3 In the simplest case, stdout and stderr send their output to the same place: the Python IDE (if you're in one), or the terminal (if you're running Python from the command line). Like stdout, stderr does not add carriage returns for you; if you want them, add them yourself.

stdout and stderr are both file-like objects, like the ones we discussed in Abstracting input sources, but they are both write-only. They have no read method, only write. Still, they are file-like objects, and you can assign any other file- or file-like object to them to redirect their output.

Example 10.9. Redirecting output

[you@localhost kgp]$ python stdout.py
Dive in
[you@localhost kgp]$ cat out.log
This message will be logged instead of displayed

If you have not already done so, you can download this and other examples used in this book.

#stdout.py
import sys

print 'Dive in'                                          1
saveout = sys.stdout                                     2
fsock = open('out.log', 'w')                             3
sys.stdout = fsock                                       4
print 'This message will be logged instead of displayed' 5
sys.stdout = saveout                                     6
fsock.close()                                            7
1 This will print to the IDEInteractive Window” (or the terminal, if running the script from the command line).
2 Always save stdout before redirecting it, so you can set it back to normal later.
3 Open a new file for writing.
4 Redirect all further output to the new file we just opened.
5 This will be “printed” to the log file only; it will not be visible in the IDE window or on the screen.
6 Set stdout back to the way it was before we mucked with it.
7 Close the log file.

Redirecting stderr works exactly the same way, using sys.stderr instead of sys.stdout.

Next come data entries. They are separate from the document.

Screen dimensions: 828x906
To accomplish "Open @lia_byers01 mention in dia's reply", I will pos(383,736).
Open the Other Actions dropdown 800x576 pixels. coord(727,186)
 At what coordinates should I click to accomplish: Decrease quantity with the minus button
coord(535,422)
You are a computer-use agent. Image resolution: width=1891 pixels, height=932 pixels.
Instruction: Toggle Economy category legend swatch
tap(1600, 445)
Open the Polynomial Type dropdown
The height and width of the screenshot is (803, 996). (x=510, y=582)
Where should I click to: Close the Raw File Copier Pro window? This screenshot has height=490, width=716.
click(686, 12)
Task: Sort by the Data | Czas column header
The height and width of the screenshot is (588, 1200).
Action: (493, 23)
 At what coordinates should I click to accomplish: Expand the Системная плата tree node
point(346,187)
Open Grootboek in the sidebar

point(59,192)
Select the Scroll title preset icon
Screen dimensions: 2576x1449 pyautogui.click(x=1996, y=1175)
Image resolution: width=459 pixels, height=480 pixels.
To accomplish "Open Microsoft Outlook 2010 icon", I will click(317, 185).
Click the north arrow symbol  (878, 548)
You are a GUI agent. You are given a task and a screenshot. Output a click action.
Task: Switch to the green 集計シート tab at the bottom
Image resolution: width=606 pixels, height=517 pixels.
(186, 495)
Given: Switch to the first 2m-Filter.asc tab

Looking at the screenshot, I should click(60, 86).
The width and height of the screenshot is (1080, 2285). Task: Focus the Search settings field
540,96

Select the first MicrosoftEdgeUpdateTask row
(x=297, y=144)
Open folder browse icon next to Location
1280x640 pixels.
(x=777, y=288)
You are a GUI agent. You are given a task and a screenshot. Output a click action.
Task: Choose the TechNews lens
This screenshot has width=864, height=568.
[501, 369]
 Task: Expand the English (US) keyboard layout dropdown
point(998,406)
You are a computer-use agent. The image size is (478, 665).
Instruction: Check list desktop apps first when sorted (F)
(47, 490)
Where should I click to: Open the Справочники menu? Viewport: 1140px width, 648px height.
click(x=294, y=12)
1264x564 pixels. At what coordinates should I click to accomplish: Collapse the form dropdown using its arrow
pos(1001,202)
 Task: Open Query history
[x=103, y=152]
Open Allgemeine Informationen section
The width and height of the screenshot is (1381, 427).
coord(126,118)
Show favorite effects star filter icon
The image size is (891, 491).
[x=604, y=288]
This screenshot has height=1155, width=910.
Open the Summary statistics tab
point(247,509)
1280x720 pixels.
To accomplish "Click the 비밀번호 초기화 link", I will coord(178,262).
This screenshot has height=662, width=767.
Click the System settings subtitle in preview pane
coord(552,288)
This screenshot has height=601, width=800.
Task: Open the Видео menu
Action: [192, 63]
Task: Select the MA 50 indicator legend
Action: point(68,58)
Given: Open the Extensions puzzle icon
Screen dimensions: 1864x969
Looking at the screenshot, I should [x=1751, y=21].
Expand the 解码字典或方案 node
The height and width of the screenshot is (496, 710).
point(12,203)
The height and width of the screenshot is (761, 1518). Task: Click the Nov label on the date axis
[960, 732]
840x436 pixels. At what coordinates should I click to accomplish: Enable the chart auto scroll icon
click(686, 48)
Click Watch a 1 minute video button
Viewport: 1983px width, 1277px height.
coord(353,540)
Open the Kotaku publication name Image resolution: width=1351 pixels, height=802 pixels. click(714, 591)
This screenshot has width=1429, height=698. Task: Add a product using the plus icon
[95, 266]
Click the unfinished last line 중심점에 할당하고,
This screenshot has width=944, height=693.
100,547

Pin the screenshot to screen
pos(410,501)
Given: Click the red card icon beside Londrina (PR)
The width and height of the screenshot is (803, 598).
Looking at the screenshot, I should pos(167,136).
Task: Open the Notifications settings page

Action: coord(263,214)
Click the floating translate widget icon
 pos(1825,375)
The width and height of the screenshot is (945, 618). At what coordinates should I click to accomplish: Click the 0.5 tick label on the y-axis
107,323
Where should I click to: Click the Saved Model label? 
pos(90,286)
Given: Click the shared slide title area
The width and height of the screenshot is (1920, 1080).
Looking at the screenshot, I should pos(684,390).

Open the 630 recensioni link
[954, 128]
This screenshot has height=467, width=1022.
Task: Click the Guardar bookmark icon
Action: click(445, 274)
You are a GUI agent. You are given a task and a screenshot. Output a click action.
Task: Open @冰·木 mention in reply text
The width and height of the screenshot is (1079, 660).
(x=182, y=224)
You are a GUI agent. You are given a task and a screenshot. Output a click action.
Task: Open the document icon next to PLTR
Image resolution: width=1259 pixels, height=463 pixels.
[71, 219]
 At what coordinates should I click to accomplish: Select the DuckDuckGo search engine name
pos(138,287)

Example 10.10. Redirecting error information

[you@localhost kgp]$ python stderr.py
[you@localhost kgp]$ cat error.log
Traceback (most recent line last):
  File "stderr.py", line 5, in ?
    raise Exception, 'this error will be logged'
Exception: this error will be logged

If you have not already done so, you can download this and other examples used in this book.

#stderr.py
import sys

fsock = open('error.log', 'w')               1
sys.stderr = fsock                           2
raise Exception, 'this error will be logged' 3 4
1 Open the log file where we want to store debugging information.
2 Redirect standard error by assigning the file object of our newly-opened log file to stderr.
3 Raise an exception. Note from the screen output that this does not print anything on screen. All the normal traceback information has been written to error.log.
4 Also note that we're not explicitly closing our log file, nor are we setting stderr back to its original value. This is fine, since once the program crashes (due to our exception), Python will clean up and close the file for us, and it doesn't make any difference that stderr is never restored, since, as I mentioned, the program crashes and Python ends. Restoring the original is more important for stdout, if you expect to go do other stuff within the same script afterwards.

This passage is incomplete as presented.